Help Center/ Elastic Cloud Server/ Best Practices/ GPU ECS Best Practices/ Using Ray, Docker, and vLLM to Manually Deploy a DeepSeek-R1 or DeepSeek-V3 Model on Multi-GPU Linux ECSs

Updated on 2025-09-23 GMT+08:00

View PDF

Using Ray, Docker, and vLLM to Manually Deploy a DeepSeek-R1 or DeepSeek-V3 Model on Multi-GPU Linux ECSs

Scenarios

DeepSeek-V3 and DeepSeek-R1 are two high-performance large language models launched by DeepSeek. DeepSeek-R1 is an inference model that is designed for math, code generation, and complex logical inference. Reinforcement learning (RL) is applied to this model to improve the inference performance. DeepSeek-V3 is a model that focuses on general tasks such as natural language processing, knowledge Q&A, and content creation. It aims to balance high performance and low cost and is suitable for applications such as intelligent customer service and personalized recommendation. In this section, we will learn how to use vLLM to quickly deploy a DeepSeek-R1 or DeepSeek-V3 model.

Solution Architecture

Figure 1 Manual deployment of a DeepSeek-R1 or DeepSeek-V3 model using Ray, Docker, and vLLM (Linux)
Click to enlarge

Advantages

You will be able to manually deploy DeepSeek-R1 and DeepSeek-V3 models using Ray, Docker, and vLLM and better understand model dependencies. This will give you a chance to experience the superb inference performance of DeepSeek-R1 and DeepSeek-V3 models.

Resource Planning

**Table 1** Resources and costs
Resource	Description	Cost
VPC	VPC CIDR block: 192.168.0.0/16	Free
VPC subnet	AZ: AZ1 CIDR block: 192.168.0.0/24	Free
Security group	Inbound rule: Priority: 1 Action: Allow Type: IPv4 Protocol & Port: TCP:80 Source: 0.0.0.0/0	Free
ECS	Billing mode: Yearly/Monthly AZ: AZ1 Flavor: See Table 2. System disk: 200 GiB Data disk: 1,000 GB EIP: Auto assign EIP type: Dynamic BGP Billed by: Traffic Bandwidth: 100 Mbit/s	The following resources generate costs: Cloud servers EVS disks EIPs For billing details, see Billing Mode Overview.

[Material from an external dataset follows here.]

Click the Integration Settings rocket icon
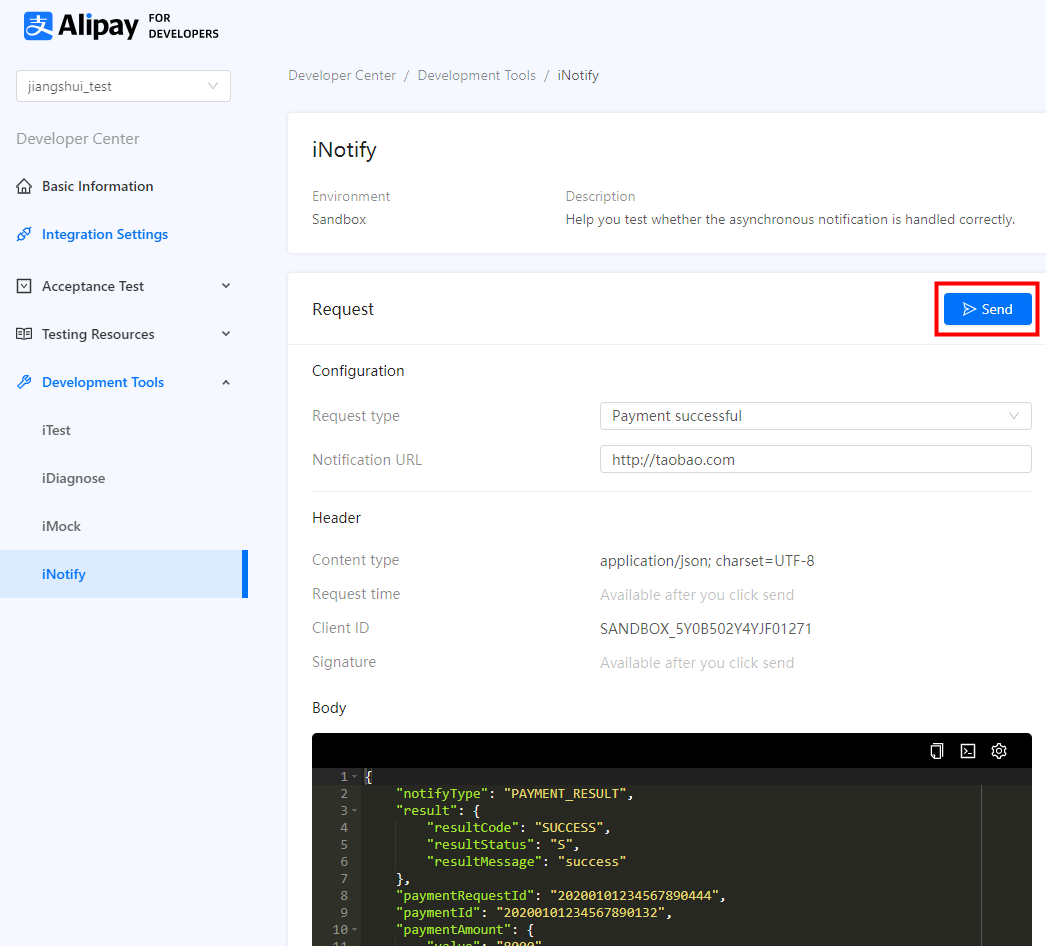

**Table 2** GPU ECS flavors available for running a DeepSeek-R1 or DeepSeek-V3 model
No.	Model Name	Minimum Flavor	GPU	Nodes
0	DeepSeek-R1 DeepSeek-V3	p2s.16xlarge.8	V100 (32 GiB) × 8	8
		p2v.16xlarge.8	V100 (16 GiB) × 8	16
		pi2.4xlarge.4	T4 (16 GiB) × 8	16

Contact Huawei Cloud technical support to select GPU ECSs suitable for your deployment.

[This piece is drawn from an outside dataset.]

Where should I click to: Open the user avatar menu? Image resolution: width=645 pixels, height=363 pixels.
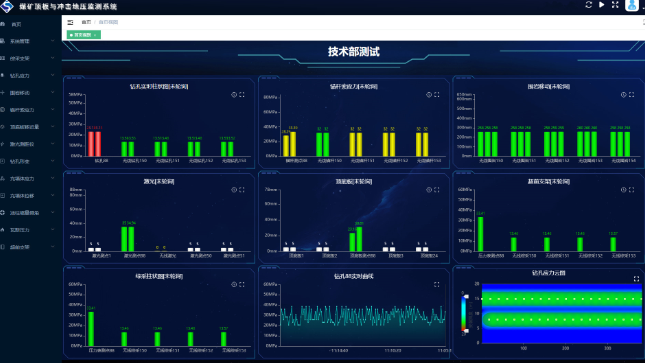[631, 5]
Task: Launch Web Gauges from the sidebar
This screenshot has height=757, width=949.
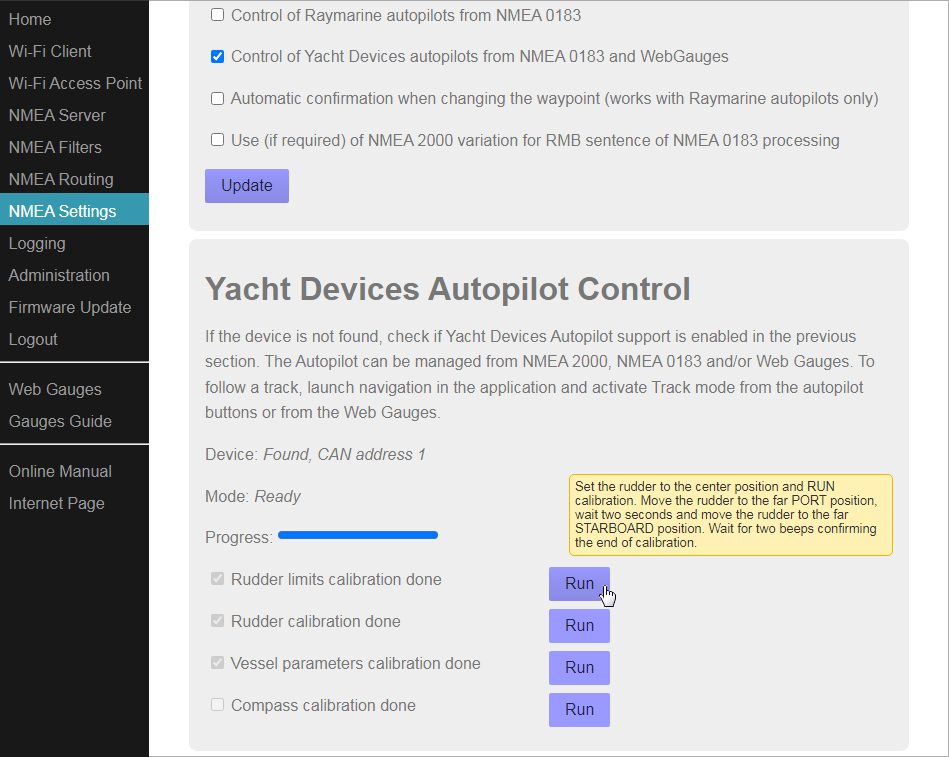Action: 55,389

Manually Deploying a DeepSeek-R1 or DeepSeek-V3 model Using Ray, Docker, and vLLM

To use Ray, Docker, and vLLM to manually deploy a DeepSeek-R1 or DeepSeek-V3 model on multi-GPU Linux ECSs, do as follows:

Create two GPU ECSs.
Check the GPU driver and CUDA versions.
Install Ray.
Install Docker.
Install the NVIDIA Container Toolkit.
Install dependencies, such as modelscope.
Download a Docker image.
Download the run_cluster.sh script.
Download the DeepSeek-R1 or DeepSeek-V3 model file.
Start the head node and all worker nodes of the Ray cluster.
In the container on the head node, start vllm.server to run the large model.
Call a model API to test the model performance.

Implementation Procedure

Create two GPU ECSs.
1. Select the public image Huawei Cloud EulerOS 2.0 or Ubuntu 22.04 without a driver installed. Ubuntu 22.04 is used as an example.
  Figure 2 Selecting an image
2. Select Auto assign for EIP. EIPs will be assigned for downloading dependencies and calling model APIs.
Check the GPU driver and CUDA versions.

Install the driver of version 535 and CUDA of 12.2. For details, see Manually Installing a Tesla Driver on a GPU-accelerated ECS.

Install Ray.

Update the pip.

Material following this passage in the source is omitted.